*Task*
Across the listing below, count every line where the string "agent" appears, then give only the count.

*Given entries*
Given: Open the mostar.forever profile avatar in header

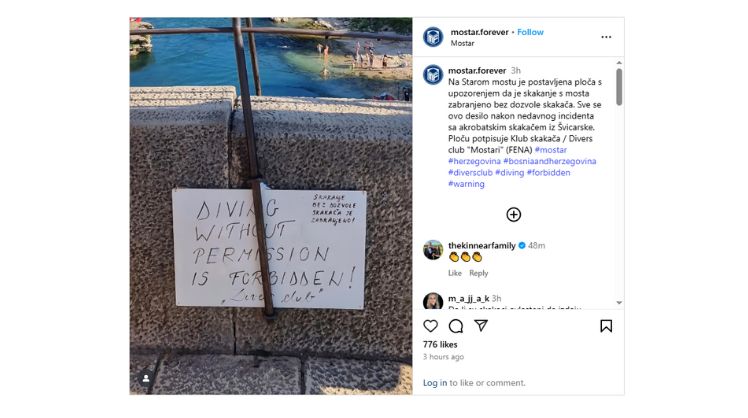Looking at the screenshot, I should (x=433, y=37).
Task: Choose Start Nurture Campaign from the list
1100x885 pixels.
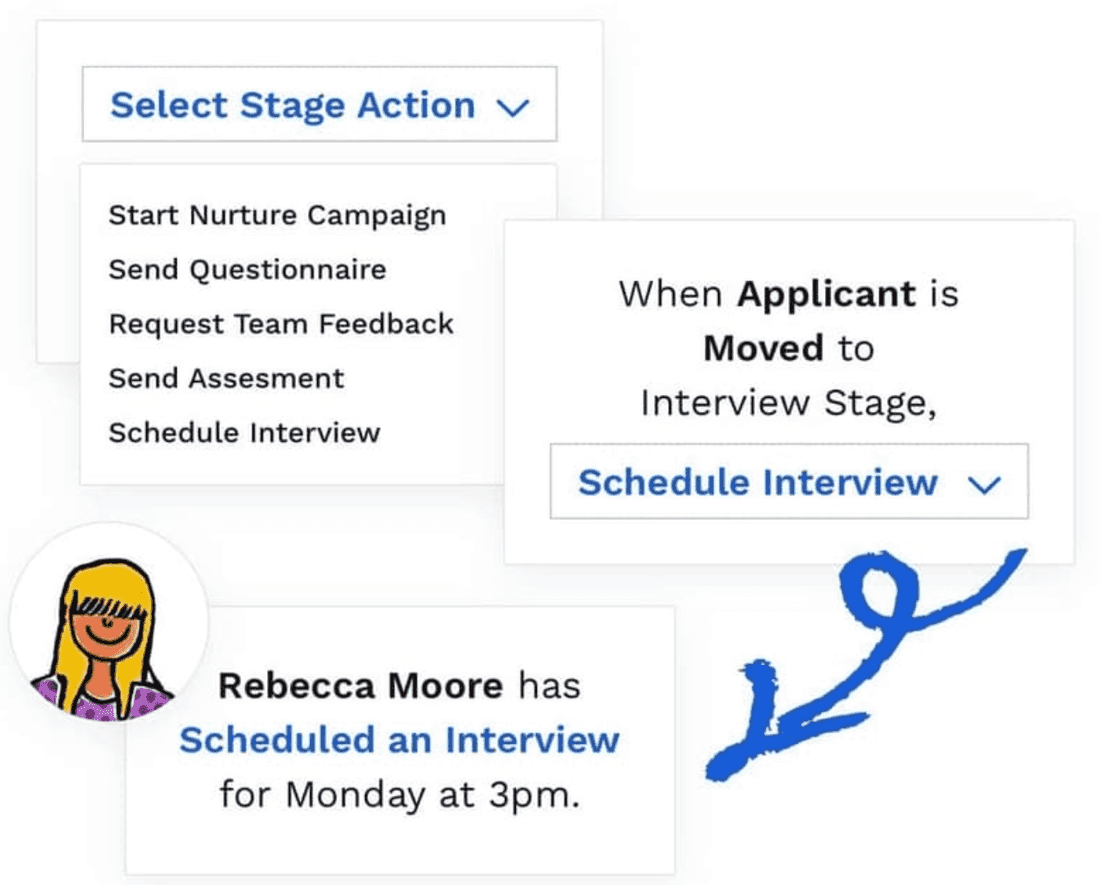Action: point(277,215)
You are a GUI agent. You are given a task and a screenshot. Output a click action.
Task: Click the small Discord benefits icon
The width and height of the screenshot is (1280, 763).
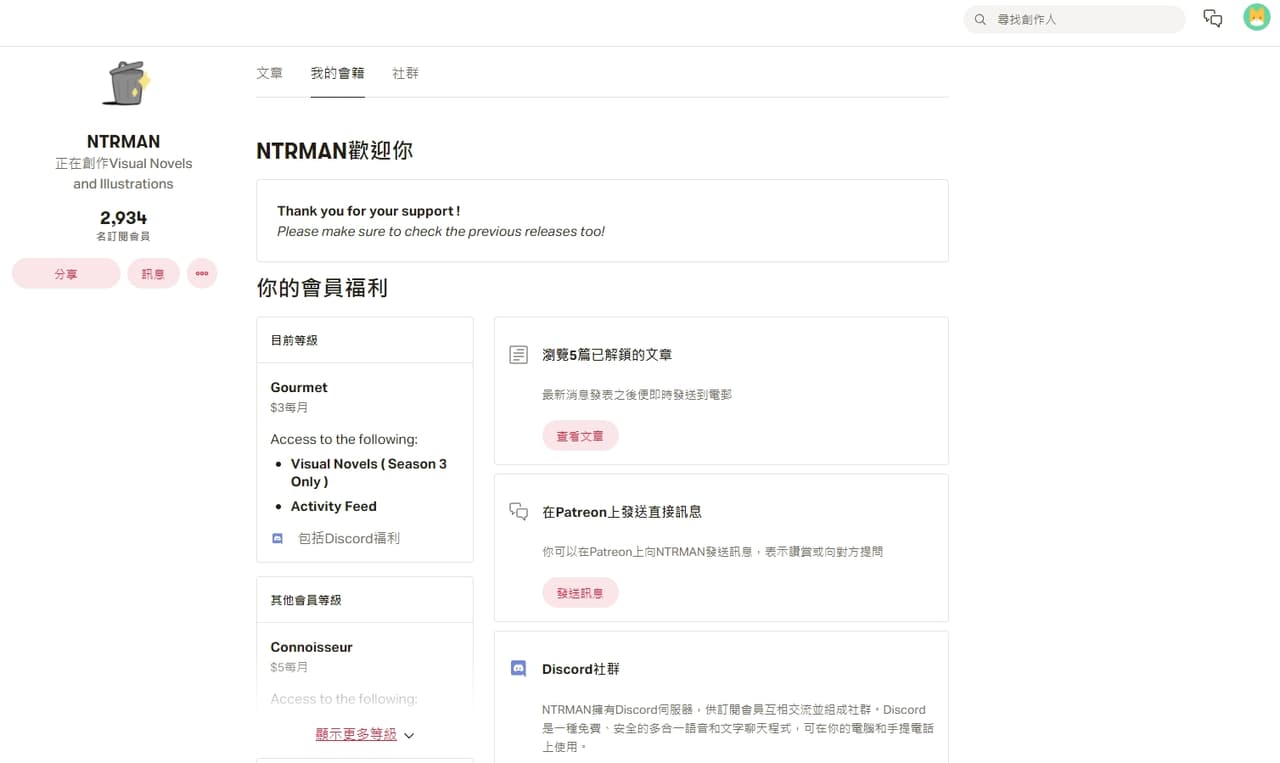(278, 538)
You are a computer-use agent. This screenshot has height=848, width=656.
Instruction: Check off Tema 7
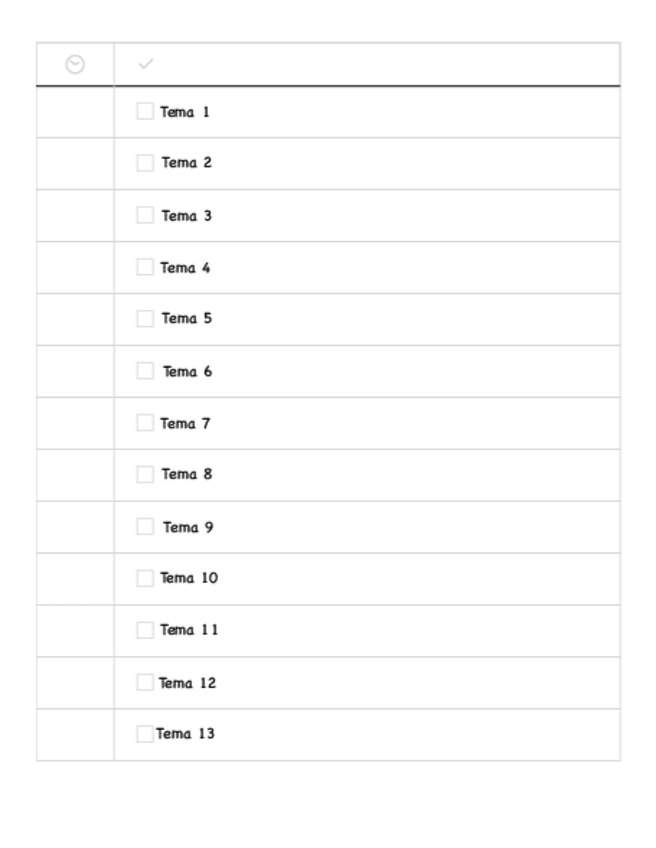[x=145, y=423]
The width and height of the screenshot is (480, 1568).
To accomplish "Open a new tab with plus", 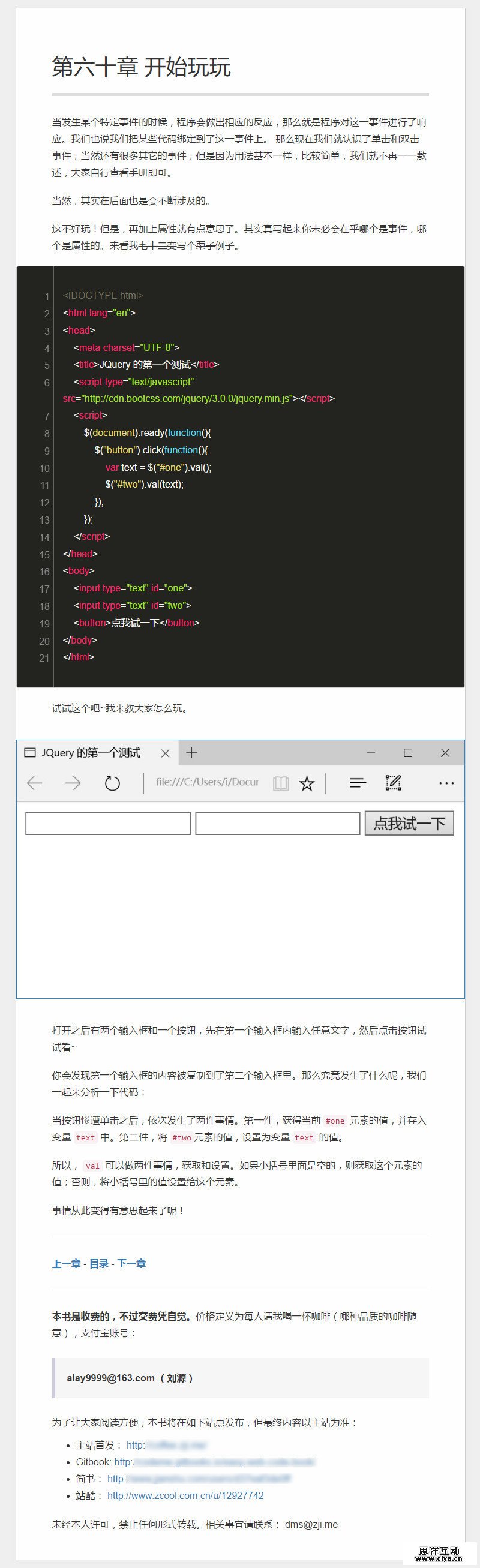I will pos(191,753).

*Result below*
2